╭─ GIVEN ENTRIES

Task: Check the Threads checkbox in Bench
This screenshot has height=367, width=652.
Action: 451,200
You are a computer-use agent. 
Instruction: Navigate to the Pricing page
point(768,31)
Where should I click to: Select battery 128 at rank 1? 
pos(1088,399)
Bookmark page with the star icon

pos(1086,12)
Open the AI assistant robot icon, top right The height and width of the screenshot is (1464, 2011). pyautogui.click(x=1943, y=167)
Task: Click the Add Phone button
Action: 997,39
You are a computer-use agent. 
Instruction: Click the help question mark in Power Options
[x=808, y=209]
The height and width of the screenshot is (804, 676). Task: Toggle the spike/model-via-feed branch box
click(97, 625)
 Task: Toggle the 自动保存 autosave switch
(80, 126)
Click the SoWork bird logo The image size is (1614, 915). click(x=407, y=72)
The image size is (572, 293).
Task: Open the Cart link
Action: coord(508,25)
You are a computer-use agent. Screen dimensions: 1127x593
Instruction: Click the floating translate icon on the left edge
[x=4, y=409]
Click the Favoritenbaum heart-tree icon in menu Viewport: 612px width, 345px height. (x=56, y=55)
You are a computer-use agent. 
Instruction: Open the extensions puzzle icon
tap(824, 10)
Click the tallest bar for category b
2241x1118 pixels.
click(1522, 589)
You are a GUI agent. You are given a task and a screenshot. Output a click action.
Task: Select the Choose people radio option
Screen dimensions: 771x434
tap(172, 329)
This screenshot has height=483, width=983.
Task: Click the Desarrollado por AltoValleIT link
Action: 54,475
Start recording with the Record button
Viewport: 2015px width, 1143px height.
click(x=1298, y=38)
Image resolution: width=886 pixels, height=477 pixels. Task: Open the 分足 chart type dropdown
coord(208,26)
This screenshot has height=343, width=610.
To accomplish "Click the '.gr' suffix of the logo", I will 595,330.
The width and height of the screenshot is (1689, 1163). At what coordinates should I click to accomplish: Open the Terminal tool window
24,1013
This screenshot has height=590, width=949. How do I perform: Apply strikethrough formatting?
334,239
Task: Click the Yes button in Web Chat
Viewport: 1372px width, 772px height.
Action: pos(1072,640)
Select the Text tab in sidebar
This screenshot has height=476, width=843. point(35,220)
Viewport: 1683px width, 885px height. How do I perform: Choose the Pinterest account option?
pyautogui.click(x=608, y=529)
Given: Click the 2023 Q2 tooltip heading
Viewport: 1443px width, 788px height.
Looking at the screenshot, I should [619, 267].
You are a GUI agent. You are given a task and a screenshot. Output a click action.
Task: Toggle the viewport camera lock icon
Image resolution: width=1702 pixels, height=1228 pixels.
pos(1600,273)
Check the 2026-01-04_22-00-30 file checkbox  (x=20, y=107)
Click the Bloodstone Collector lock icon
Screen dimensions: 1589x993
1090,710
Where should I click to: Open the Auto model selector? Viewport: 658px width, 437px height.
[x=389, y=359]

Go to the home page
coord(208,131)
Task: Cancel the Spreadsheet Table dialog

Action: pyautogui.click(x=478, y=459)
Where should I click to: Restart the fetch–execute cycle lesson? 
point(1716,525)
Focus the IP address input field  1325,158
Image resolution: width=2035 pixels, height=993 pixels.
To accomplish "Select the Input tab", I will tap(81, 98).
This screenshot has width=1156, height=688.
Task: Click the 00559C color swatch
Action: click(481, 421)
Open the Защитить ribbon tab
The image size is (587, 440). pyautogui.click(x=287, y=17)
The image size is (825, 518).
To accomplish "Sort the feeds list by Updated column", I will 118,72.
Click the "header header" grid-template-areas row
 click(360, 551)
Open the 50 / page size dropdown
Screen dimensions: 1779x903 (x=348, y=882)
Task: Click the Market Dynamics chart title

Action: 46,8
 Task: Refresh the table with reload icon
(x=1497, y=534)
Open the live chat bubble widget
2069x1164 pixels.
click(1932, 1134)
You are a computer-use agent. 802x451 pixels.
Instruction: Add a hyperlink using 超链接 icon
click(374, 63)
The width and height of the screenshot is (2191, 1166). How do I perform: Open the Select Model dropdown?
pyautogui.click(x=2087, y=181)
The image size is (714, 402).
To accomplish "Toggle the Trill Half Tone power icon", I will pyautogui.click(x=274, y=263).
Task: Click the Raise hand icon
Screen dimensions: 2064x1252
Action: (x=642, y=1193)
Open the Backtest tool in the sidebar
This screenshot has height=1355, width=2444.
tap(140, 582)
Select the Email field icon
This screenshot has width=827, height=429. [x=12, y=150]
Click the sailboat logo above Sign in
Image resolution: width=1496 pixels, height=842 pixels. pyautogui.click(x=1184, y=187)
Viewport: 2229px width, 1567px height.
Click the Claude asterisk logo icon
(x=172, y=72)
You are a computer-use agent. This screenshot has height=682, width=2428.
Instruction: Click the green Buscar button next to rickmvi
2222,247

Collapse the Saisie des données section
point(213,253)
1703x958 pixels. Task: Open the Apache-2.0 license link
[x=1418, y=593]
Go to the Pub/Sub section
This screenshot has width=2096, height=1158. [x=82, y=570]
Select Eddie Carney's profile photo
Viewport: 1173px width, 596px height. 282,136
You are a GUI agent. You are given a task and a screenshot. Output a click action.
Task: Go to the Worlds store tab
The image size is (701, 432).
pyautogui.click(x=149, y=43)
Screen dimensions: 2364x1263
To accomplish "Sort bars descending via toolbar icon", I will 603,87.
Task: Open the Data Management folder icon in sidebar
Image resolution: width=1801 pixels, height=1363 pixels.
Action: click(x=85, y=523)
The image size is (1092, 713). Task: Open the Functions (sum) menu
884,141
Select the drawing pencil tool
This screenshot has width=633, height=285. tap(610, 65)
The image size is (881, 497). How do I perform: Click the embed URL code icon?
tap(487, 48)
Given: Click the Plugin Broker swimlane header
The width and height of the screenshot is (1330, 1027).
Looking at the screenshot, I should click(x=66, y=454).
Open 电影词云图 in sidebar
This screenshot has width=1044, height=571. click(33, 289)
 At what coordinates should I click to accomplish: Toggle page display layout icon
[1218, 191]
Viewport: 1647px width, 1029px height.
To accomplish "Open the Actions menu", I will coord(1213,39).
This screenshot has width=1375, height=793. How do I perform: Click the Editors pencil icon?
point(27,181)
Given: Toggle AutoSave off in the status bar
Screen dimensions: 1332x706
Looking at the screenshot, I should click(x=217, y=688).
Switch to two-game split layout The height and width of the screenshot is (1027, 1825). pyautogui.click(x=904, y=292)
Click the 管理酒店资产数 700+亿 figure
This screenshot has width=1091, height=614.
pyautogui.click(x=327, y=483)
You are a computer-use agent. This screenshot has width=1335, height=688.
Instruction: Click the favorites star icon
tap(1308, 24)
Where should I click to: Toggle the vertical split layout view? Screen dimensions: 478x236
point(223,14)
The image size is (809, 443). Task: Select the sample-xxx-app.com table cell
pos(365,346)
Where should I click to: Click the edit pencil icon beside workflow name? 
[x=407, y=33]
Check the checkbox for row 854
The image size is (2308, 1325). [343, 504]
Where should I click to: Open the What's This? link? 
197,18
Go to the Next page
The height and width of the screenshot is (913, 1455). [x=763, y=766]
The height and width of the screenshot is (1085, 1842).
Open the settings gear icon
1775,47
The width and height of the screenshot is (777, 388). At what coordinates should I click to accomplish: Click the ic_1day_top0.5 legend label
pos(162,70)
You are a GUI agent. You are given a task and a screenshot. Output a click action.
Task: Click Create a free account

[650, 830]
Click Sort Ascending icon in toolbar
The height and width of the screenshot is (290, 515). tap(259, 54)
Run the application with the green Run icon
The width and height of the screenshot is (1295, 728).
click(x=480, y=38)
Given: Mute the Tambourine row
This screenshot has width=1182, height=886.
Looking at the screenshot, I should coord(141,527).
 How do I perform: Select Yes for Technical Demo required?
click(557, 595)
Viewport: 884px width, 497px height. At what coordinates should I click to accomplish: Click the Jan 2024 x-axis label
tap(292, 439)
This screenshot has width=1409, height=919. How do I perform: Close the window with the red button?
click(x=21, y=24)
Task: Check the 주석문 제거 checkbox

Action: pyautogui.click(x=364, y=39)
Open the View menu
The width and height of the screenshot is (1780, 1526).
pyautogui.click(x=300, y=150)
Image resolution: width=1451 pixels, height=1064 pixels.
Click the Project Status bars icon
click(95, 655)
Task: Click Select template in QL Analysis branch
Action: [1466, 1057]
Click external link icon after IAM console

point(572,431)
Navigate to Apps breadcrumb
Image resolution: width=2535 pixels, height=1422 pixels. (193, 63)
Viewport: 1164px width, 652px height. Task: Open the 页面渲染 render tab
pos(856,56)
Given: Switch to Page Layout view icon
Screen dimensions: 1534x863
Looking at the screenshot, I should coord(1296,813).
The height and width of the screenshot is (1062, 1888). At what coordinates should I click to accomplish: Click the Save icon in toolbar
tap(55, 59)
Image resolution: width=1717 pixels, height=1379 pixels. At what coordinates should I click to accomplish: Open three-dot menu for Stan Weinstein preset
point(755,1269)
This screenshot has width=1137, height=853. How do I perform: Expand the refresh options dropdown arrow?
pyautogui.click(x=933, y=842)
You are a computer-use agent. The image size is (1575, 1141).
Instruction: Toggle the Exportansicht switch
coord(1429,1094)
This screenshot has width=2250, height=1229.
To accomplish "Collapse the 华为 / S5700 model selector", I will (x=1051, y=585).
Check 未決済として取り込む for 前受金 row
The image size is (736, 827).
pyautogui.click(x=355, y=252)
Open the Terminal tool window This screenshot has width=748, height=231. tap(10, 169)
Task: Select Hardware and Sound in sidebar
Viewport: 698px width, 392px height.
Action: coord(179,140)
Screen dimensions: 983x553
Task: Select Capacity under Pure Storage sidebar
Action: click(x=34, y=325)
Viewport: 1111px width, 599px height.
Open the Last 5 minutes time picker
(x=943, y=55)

╰─

WHAT THE EXERCISE ASKS
Once you find the line with "Viewport: 1443px width, 788px height." above, print it and every line after it up to and including the line with "Image resolution: width=2035", exactly as written and nothing else.

REPLY TO THE TASK
Viewport: 1443px width, 788px height.
Looking at the screenshot, I should [619, 267].
You are a GUI agent. You are given a task and a screenshot. Output a click action.
Task: Toggle the viewport camera lock icon
Image resolution: width=1702 pixels, height=1228 pixels.
pos(1600,273)
Check the 2026-01-04_22-00-30 file checkbox  (x=20, y=107)
Click the Bloodstone Collector lock icon
Screen dimensions: 1589x993
1090,710
Where should I click to: Open the Auto model selector? Viewport: 658px width, 437px height.
[x=389, y=359]

Go to the home page
coord(208,131)
Task: Cancel the Spreadsheet Table dialog

Action: pyautogui.click(x=478, y=459)
Where should I click to: Restart the fetch–execute cycle lesson? 
point(1716,525)
Focus the IP address input field  1325,158
Image resolution: width=2035 pixels, height=993 pixels.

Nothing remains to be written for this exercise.